Il successo del Cirque du Soleil anche in Italia un segnale di qualche tipo?
Io sono convinto che il buon esito di fenomeni come il Cirque du Soleil che costruiscono i propri spettacoli sulle discipline circensi, debbano incoraggiare gli imprenditori italiani. Perché questo buon esito non è altro che una conferma dell’amore del pubblico per il circo. È il segnale che bisogna lavorare bene, anche dal punto di vista del marketing e delle relazioni pubbliche per tornare a soddisfare i milioni di italiani che hanno voglia di buon circo. Con Moira abbiamo visitato Roma dopo poche settimane dal passaggio del Soleil ed abbiamo riscosso un ottimo risultato.

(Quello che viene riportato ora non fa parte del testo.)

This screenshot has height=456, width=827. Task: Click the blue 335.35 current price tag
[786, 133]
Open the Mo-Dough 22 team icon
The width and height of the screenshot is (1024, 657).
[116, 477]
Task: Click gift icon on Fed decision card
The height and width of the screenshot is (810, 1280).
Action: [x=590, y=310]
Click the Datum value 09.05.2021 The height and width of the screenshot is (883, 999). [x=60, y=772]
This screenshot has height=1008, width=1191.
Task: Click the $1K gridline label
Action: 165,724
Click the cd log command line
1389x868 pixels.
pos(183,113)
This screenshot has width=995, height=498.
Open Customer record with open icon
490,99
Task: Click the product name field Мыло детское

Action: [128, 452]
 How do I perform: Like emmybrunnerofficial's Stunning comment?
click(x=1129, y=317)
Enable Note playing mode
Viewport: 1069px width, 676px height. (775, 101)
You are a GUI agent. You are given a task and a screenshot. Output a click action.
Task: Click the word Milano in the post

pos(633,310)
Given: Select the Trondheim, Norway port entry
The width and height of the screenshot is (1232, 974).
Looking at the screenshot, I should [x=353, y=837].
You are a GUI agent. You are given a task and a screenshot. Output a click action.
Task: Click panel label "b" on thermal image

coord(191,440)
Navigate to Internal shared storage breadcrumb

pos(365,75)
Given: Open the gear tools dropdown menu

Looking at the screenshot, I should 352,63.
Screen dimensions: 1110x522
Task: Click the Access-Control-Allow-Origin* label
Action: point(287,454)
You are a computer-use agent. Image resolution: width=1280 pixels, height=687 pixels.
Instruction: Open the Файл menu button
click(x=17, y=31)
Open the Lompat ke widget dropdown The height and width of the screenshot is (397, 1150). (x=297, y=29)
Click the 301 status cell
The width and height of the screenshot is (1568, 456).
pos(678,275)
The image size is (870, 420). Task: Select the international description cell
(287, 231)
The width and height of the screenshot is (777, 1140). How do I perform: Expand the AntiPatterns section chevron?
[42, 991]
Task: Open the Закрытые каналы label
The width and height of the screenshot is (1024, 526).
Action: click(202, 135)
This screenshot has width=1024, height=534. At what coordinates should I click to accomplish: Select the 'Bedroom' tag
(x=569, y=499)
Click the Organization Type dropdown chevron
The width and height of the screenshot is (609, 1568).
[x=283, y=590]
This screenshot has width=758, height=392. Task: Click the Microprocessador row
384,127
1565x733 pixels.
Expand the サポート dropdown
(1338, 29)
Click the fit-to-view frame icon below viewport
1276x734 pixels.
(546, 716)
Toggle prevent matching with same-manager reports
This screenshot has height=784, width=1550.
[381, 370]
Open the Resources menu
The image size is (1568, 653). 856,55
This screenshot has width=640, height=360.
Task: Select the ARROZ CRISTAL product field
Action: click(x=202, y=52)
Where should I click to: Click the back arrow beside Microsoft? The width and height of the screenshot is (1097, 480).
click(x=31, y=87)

Guglielmo, Loredana e i due fidanzati di fresco Moira Orfei e Walter Nones in visita al Circo Price di Madrid
Guglielmo, Loredana e i due fidanzati di fresco Moira Orfei e Walter Nones in visita al Circo Price di Madrid

Quali sono i segreti di un direttore di circo?
Non credo ci siano particolari segreti. Le tecniche per fare un buon circo sono sotto gli occhi di tutti. La numero uno è prendere sul serio la propria professione e l’opinione del pubblico. Pensare alla semina e non al raccolto. Ma devo dire che non mi sembrano molti, oggi, gli esercenti che si ripropongono di seguire queste semplici regole con passione e perseveranza. Anche per quanto riguarda la creazione dello spettacolo non credo di avere, e non credo serva, uno straordinario talento. L’importante è mettersi in gioco con grande passione, seguire ogni particolare con entusiasmo. Rispettare il pubblico ed i suoi gusti. Non fare il circo solo per guadagnare la pagnotta. Certo non c’è niente di male a farne una professione. Il lavoro, anche il più umile, va rispettato. Però a mio parere il denaro deve essere il frutto del lavoro, non lo scopo. Il nostro scopo è divertire il pubblico. Il denaro, se si saprà fare bene, verrà come frutto di ciò. Invece mi pare che molti abbiano il guadagno come scopo e lo spettacolo come conseguenza. Un ragionamento sbagliato.

L’intervista a Walter Nones è stata pubblicata sul mensile Circo, luglio 2007.